Diffrence Between Data, Information, Knowledge and Wisdom


Although we often use the terms data and information interchangeably, they don’t mean the same thing. Neither does wisdom and knowledge. In fact, these terms represent different phases towards organizational enlightenment.

1- Data

It is generally described as facts and figures without context or interpretation. A string of figures could be an account number, a charge card number, an inventory number, or a number signifying a volume of transactions. Data without a descriptive definition or context is meaningless.

Data is the raw material that supports information and the basis for intelligent actions and decisions.

But not all numbers are created equal. Some are essentially extraneous material that takes up space and obstructs access to desired data. To enhance efficiency, data must be effectively gathered, organized, and stored so it is easy to access and transform into meaningful information.
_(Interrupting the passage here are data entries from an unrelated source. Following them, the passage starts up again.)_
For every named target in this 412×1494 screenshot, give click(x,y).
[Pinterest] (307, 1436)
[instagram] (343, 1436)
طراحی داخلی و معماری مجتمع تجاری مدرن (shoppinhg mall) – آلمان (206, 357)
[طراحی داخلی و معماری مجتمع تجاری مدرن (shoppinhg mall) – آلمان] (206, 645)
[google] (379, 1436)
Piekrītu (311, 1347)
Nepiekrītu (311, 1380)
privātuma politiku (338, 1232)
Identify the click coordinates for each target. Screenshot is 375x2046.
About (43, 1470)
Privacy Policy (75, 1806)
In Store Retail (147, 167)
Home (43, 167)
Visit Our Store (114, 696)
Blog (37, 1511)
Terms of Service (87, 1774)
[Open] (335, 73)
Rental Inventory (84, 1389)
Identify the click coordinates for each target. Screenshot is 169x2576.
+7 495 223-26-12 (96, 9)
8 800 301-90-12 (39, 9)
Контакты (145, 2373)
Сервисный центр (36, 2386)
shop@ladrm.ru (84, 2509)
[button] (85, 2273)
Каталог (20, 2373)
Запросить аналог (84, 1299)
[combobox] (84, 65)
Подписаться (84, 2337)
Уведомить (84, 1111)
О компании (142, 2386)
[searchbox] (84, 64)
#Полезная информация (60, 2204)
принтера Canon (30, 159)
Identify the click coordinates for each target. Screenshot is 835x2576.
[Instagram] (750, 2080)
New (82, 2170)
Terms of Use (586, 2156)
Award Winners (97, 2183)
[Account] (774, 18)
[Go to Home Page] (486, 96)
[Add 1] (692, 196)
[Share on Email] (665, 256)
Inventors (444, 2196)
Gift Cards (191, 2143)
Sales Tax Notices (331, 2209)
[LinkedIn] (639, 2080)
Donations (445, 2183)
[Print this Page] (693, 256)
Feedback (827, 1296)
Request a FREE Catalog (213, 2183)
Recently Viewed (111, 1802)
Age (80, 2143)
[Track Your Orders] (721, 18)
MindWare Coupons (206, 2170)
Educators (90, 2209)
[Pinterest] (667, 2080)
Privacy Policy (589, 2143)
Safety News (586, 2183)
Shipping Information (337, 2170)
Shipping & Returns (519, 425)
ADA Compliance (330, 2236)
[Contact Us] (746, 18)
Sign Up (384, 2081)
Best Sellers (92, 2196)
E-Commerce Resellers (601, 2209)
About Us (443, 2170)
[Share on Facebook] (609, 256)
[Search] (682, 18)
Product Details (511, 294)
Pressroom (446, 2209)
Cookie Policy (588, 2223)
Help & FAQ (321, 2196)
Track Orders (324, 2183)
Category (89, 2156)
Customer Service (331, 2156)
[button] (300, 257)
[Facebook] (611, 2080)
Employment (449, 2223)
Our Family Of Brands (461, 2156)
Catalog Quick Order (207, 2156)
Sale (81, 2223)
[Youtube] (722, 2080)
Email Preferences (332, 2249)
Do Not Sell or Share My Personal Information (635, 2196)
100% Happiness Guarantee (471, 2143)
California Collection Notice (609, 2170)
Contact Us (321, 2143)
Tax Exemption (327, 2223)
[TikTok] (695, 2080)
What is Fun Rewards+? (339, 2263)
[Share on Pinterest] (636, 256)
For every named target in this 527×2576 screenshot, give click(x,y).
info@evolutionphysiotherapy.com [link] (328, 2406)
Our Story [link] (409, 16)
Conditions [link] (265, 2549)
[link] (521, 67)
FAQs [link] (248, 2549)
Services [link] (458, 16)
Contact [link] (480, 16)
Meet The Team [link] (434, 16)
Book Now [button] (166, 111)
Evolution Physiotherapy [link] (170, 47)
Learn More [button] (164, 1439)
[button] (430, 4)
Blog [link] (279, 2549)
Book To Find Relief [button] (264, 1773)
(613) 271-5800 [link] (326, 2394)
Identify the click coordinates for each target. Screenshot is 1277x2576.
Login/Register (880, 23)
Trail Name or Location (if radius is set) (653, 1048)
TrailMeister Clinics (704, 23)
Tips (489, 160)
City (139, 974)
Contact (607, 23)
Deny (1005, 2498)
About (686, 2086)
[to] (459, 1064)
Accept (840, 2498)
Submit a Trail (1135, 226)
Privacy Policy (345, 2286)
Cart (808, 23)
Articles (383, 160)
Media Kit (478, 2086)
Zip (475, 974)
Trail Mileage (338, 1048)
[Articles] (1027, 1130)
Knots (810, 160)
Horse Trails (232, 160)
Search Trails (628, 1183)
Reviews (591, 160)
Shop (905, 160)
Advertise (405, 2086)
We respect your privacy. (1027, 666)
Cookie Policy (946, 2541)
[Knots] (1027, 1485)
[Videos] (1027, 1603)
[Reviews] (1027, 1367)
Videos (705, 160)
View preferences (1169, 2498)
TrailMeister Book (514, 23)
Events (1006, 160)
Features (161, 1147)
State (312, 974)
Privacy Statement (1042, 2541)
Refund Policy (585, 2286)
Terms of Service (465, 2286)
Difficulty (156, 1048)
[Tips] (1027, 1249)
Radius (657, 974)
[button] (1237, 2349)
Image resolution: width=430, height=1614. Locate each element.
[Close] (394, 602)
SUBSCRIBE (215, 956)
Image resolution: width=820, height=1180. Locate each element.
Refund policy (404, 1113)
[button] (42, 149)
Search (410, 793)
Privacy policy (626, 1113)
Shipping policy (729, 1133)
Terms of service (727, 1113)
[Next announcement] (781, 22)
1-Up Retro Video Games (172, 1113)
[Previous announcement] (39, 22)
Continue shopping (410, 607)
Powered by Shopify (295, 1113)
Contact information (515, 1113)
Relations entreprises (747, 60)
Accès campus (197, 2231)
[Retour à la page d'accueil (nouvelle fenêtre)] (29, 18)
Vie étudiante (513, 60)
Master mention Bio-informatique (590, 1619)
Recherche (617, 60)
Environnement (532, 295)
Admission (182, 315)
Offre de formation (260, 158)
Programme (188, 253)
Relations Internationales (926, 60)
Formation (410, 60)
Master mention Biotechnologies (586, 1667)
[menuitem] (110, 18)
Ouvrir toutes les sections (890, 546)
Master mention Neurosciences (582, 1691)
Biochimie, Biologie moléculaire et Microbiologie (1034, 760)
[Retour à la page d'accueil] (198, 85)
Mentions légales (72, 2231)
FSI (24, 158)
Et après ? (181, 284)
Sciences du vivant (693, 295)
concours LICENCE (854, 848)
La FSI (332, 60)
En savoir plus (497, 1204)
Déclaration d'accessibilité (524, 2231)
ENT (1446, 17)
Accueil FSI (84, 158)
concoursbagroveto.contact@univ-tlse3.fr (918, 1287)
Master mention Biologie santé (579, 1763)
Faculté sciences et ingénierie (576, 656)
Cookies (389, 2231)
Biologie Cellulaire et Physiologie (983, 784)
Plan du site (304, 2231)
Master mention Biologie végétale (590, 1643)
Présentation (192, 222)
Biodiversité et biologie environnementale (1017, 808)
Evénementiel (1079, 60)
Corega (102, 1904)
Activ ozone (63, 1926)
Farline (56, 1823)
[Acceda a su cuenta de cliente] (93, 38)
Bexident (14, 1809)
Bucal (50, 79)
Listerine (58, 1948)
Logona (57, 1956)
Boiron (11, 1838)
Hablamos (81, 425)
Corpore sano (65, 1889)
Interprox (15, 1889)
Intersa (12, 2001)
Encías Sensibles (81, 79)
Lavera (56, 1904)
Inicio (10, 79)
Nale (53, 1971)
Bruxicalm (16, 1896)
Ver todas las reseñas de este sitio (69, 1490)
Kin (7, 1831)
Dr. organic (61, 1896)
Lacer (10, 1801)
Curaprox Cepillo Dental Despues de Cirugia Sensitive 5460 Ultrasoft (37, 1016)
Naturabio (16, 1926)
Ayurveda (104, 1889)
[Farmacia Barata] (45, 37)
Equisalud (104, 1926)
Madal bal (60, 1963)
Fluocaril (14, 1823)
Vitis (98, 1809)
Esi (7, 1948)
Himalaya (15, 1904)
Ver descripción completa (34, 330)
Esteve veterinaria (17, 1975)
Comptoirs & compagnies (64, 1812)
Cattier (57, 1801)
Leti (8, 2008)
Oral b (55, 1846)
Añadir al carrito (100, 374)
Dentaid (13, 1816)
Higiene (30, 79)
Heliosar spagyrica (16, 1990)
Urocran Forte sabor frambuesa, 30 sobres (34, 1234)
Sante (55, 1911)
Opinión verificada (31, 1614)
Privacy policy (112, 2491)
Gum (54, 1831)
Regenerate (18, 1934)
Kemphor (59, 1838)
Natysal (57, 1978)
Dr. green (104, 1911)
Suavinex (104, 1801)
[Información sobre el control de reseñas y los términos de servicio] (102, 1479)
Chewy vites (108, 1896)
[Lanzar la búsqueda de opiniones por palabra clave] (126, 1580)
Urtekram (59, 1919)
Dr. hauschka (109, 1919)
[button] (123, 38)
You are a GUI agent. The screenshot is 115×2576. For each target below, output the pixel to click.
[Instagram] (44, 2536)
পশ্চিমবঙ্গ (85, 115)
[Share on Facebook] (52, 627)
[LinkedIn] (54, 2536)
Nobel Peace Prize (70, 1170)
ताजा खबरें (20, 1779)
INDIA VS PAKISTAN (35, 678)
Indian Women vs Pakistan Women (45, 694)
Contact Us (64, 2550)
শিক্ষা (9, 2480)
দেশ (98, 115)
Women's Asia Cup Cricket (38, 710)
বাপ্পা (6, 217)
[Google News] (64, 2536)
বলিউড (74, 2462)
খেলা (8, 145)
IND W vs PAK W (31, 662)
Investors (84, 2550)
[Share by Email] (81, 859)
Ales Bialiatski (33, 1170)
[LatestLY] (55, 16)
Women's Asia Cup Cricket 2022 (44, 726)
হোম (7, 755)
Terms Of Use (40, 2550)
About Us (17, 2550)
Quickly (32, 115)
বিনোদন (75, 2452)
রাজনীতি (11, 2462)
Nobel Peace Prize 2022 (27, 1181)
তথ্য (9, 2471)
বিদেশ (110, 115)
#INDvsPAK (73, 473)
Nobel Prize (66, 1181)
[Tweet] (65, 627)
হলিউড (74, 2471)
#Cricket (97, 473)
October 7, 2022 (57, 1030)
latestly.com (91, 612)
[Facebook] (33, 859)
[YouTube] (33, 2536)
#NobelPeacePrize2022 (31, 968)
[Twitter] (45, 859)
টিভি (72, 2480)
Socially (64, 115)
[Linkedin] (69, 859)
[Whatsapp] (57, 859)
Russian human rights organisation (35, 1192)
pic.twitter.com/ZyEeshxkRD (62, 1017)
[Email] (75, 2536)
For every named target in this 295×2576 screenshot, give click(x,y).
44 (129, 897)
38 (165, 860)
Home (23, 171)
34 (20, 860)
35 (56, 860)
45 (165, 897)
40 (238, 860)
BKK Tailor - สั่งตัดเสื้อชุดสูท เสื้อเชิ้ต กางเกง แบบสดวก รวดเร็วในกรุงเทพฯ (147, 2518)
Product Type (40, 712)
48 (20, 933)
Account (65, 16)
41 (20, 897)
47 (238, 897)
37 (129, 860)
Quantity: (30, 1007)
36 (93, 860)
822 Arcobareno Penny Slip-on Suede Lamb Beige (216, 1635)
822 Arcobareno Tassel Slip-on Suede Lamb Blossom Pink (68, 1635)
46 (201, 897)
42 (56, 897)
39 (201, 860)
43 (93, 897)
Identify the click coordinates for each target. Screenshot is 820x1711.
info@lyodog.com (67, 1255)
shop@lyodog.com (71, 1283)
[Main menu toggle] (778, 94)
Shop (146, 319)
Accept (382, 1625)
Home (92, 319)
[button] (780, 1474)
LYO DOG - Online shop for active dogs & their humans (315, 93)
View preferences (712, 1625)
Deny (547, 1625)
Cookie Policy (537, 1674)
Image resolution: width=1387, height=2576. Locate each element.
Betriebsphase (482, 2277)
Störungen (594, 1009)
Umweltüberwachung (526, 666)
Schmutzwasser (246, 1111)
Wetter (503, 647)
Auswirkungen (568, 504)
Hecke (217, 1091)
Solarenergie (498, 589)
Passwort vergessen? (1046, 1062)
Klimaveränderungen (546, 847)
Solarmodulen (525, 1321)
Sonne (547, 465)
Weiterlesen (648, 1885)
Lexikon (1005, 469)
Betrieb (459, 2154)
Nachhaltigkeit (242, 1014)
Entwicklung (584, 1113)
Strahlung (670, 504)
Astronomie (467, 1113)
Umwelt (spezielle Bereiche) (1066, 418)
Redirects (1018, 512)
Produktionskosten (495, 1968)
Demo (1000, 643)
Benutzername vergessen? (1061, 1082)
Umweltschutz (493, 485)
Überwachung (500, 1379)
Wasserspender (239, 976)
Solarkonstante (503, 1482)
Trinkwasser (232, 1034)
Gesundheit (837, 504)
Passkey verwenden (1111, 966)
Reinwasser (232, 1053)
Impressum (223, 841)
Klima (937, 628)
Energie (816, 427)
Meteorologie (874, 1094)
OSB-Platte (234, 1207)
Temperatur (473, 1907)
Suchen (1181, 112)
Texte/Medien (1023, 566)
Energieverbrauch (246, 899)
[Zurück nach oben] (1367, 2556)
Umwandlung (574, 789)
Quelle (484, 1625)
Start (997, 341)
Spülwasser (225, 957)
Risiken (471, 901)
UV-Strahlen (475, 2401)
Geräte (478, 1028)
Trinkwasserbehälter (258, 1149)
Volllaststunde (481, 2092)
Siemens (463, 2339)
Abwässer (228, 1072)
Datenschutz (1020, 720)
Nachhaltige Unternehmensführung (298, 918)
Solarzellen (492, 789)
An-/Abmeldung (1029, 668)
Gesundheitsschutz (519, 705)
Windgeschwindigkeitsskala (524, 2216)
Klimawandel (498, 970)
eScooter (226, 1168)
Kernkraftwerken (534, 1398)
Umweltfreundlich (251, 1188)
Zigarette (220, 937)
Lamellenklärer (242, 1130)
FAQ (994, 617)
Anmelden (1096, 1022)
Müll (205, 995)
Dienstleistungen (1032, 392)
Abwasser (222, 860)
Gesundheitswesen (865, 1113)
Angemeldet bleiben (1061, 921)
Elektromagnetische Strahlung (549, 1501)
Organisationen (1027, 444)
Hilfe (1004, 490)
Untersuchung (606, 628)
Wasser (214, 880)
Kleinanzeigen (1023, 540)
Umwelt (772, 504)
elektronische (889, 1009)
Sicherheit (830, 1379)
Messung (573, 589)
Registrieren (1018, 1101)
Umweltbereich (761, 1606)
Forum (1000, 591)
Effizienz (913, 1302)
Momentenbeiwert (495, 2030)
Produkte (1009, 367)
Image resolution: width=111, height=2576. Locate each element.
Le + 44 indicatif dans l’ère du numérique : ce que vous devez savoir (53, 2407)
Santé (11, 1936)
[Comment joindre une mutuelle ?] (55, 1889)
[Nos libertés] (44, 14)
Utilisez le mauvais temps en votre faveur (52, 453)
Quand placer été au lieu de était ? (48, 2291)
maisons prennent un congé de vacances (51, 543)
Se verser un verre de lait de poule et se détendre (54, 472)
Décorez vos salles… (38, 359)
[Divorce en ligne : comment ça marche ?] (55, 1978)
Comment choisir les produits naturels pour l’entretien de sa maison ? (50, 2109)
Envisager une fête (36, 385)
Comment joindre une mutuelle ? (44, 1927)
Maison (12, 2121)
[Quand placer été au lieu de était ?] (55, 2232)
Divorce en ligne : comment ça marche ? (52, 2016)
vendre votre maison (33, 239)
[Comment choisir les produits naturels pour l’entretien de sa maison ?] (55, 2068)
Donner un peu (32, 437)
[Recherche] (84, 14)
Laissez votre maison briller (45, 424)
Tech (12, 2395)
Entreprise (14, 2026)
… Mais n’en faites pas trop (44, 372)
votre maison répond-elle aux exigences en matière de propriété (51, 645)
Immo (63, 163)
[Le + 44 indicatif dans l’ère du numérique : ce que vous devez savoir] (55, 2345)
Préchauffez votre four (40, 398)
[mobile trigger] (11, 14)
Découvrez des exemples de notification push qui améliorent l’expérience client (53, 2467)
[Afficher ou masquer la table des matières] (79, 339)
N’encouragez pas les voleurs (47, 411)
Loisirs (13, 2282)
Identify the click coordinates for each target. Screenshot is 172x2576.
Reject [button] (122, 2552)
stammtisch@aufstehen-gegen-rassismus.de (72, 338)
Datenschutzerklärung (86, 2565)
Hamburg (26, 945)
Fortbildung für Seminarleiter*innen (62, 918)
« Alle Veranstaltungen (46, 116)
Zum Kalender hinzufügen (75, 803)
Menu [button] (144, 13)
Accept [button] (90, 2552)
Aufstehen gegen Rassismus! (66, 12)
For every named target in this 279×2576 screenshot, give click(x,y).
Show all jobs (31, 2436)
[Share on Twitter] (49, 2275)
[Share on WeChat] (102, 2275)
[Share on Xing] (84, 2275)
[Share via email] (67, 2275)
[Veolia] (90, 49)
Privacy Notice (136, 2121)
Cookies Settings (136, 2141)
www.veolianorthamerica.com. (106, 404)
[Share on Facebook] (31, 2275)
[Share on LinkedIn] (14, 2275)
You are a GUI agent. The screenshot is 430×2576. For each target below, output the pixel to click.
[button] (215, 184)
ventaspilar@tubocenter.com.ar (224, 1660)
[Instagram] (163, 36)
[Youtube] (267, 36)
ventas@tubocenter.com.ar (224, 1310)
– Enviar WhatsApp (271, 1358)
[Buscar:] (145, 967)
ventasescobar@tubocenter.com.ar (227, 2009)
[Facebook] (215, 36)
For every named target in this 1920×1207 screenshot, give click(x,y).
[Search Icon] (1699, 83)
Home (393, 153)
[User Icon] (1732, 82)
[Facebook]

It may be gathered in variety of manners. Common tools for gathering and recording these critical numbers include dbases, check sheets, bar-code readers, optical character readers, direct process inputs, and voice-activated entry.


2- Information

One creates information from patterns in the data. Information provides meaning and understanding from the numbers. In other words, information is data in context and useable material. According to Larry P. English, author of Improving Data Warehouse and Information Quality, quality information includes three
components…

1) Clear definition and meaning of data

2) Correct value(s)

3) Understandable presentation (format)

Nonquality of any of these components can cause a business process to fail or a wrong decision. English finds that information may be represented as a formula:

Information = Data + Definition + Presentation


3- Knowledge

Knowledge is considered “information in context” or “information in action,” and it can be tacit or explicit.

· Tacit (informal, uncodified)… Knowledge includes history, memories and experience. Example of knowledge includes employee’s training, customer’s relationship, and vendor history. Tacit knowledge may be difficult to catalog, sometimes highly experiential, sometimes difficult to document in any detail, sometimes ephemeral, and sometimes transitory.

· Explicit (formal, codified) information documented in books, procedures, white papers, databases, and policy manuals.

Both types of knowledge are important. English contends that knowledge means understanding the significance of information and may be represented by the following formula:

Knowledge = People + Information + Significance

Knowledge itself won’t advance the organization. It has power only to the extent thatpeople are able to act on their knowledge.


4- Wisdom

In keeping with his other concepts, English offers this formula for calculating wisdom:

Wisdom = People + Knowledge + Action

Wisdom allows organizations to exploit the value of their resources toward accomplishing the corporate mission. To generate wisdom, you must provide people with training with quality information. You must allow people to act upon and experience the outcomes of their decisions.